‘You’re a very violent doctor, I’ve been watching you.’ What Torchwood can do, more so than either Doctor Who or The Sarah Jane Adventures, is small, personal stories. It usually prefers to file off the serial numbers of US TV shows, but when it’s on form, as it is here, it can forge a distinct identity, not focused on world-ending threats or monsters out of myth, but something darker and richer.
In one respect this forms the end of a loose Owen death-and-resurrection trilogy. In reality, the story is pretty much all here, as Owen goes from mad to not too bad as he learns to cope with his new condition. His dissociation from the rest of the team and his inability to feel anything are essentially the hallmarks of his character since Day One. It’s not like he has to be undead to cruelly reject Tosh, or to put himself in danger just for the kick of it. And, for all the bravado, he’s always been the most fragile member of the team. The difference now is that the coldness and fragility are literal as well as metaphorical.
Beautifully, Owen’s transformation in the episode isn’t thanks to some act of heroism, like defeating Death, but facing the end with an old man (a beautiful cameo from Richard Briers) who’s clung to life for too long and being reminded that, for all the crap they must deal with, there is still love and hope in the universe. The alien artefact Henry Parker clings to isn’t a weapon or a dangerous life-extending device like the resurrection gloves, it’s a message from another civilisation.
If this all sounds mawkishly Star Trek, it’s less so when wrapped in another story – of Owen joining a suicidal young woman, widowed on her wedding day, planning to leap from one of Cardiff’s irresponsibly accessible roofs. So, Owen pays it forward, giving Maggie the same hope Parker’s artefact gave him. The result is one of the strongest Torchwood episodes.
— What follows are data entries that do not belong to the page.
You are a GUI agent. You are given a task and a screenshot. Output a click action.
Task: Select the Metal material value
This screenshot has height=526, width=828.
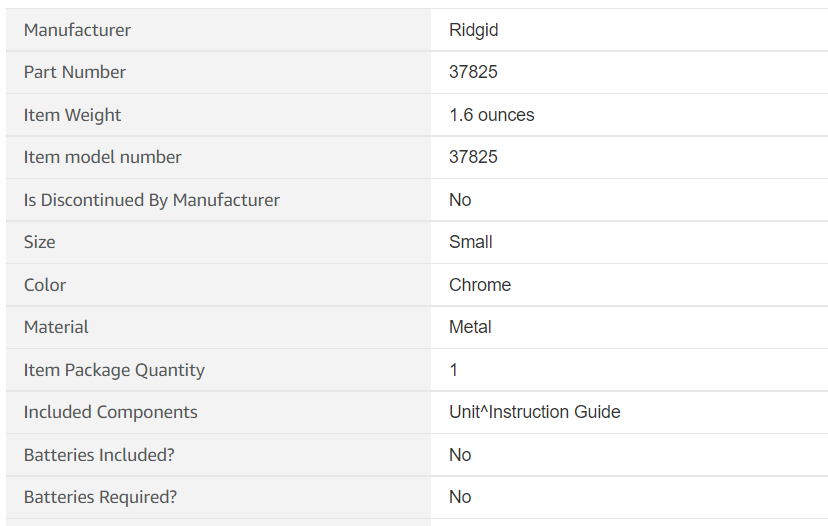(470, 327)
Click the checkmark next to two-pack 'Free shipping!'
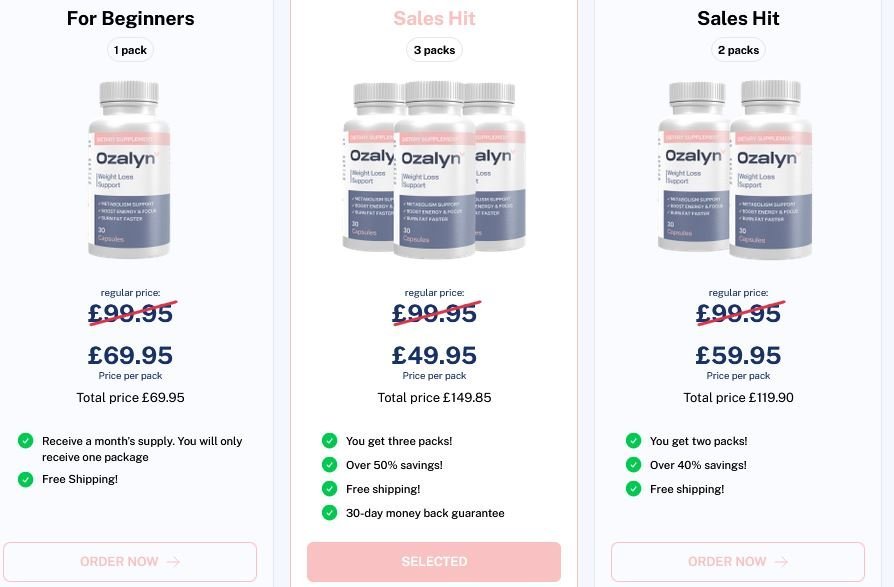Viewport: 894px width, 587px height. [x=633, y=489]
In between all this great character work, Martha Jones draws the short straw again. At least Joseph Lidster gives Agyeman a good scene as she checks over Owen’s non-vital signs, but she doesn’t really have any part to play in the story and toddles off back to UNIT having mostly drifted about in the background for two out of three episodes. It’s not the fault of this script, but they really ought to have given her something more.